1. BREATHE: Breathing more deeply into your abdomen, and extending your exhalations, can create a relaxation response within the body, which slows the heart-rate and calms the mind.
2. EXERCISE: Physical movement – even a simple walk around the block – releases pent-up energy created by stress. Vigorous exercise also produces endorphins, which reduce stress hormones and enhance feelings of wellbeing.

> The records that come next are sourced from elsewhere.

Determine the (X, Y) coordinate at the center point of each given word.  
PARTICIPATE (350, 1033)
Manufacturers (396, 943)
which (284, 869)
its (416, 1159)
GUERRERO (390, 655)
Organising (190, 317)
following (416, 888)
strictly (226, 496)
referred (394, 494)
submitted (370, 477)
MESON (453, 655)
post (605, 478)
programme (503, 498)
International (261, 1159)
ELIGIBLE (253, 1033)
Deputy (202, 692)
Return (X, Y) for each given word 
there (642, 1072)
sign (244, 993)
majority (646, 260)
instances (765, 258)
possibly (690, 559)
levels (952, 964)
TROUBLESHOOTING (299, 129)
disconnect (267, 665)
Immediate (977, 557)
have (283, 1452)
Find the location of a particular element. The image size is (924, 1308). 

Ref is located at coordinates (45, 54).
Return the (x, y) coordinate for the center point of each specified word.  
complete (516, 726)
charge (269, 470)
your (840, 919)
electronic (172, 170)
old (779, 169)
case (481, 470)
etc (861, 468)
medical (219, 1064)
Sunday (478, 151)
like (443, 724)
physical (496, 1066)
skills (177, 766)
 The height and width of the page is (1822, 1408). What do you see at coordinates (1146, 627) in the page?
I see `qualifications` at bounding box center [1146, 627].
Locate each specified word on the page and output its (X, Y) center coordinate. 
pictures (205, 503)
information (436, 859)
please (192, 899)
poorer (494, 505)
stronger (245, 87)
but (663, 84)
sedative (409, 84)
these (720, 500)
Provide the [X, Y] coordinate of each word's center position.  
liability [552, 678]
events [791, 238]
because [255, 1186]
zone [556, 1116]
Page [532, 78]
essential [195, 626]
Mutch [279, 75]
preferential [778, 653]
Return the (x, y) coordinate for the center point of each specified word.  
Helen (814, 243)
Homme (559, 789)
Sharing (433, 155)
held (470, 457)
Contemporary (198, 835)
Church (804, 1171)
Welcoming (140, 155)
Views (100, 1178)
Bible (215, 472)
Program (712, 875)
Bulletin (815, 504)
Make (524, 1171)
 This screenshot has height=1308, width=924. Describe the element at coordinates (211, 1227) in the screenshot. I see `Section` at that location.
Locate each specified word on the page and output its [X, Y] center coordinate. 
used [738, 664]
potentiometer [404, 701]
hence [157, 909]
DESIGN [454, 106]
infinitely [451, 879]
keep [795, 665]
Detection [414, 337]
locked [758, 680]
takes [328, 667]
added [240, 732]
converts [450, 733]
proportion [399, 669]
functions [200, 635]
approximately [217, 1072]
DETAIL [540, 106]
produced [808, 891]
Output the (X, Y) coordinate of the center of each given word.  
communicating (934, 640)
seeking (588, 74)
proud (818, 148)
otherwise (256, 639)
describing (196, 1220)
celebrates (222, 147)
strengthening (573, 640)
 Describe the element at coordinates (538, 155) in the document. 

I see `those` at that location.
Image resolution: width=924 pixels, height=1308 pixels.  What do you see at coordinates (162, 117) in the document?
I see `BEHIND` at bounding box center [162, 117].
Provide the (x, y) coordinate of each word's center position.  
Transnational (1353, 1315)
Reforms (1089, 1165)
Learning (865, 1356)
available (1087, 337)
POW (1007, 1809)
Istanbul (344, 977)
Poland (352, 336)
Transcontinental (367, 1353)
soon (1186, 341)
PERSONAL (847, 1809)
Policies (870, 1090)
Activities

3. TAKE BREAKS: Trying to cram too much into your day can build a cumulative amount of stress, which actually makes you less productive. Taking time away from work gives the mind a rest and allows for more clarity when you return to the task at hand.
4. DON’T PROCRASTINATE: While breaks are important, putting things off actually creates more stress, and limits the amount of time you have to get the job done – which in itself can leave you feeling more anxious. Explore various ways to curb procrastination and improve time management.
5. REST & SLEEP: Getting enough rest is crucial to reducing stress. Lack of sleep can leave your body and mind chronically fatigued and struggling to keep up. Cultivate consistent sleep habits and find ways to schedule adequate time for rest and relaxation.
6. DO SOMETHING YOU LOVE: Pleasurable experiences – particularly those that are creative and meaningful – are an essential part of a full and enjoyable life. Hobbies, activities and experiences that bring you joy will go a long way in reducing feelings of stress in your day- to-day life.
7. CONNECT & COMMUNICATE: Whether it's one special person in your life, a group of friends, a counsellor, therapist or a family member – it's important to have someone to talk to about your feelings and experiences. Honest, respectful communication is an essential aspect of wellbeing.
8. MEDITATE: You don't have to sit cross-legged for hours or chant a mantra (although you might choose to if that appeals to you). Meditation is simply inner reflection and awareness. Taking the time (even a few moments out of a busy day) to be still and listen to your inner voice is an important part of understanding yourself and knowing what you need.
9. SET BOUNDARIES: When you're already feeling overwhelmed it's important not to take on more than you can handle. It can be necessary (and beneficial) to delegate or decline requests – to say no when you need to, rather than saying yes and feeling resentful.
10. CULTIVATE HUMOUR: Laughter is one of the best ways to reduce stress and increase well being – including the ability to laugh at ourselves. Enjoying some periodic comic relief, and lightening our take on things, can go a long way toward reducing overall levels of stress.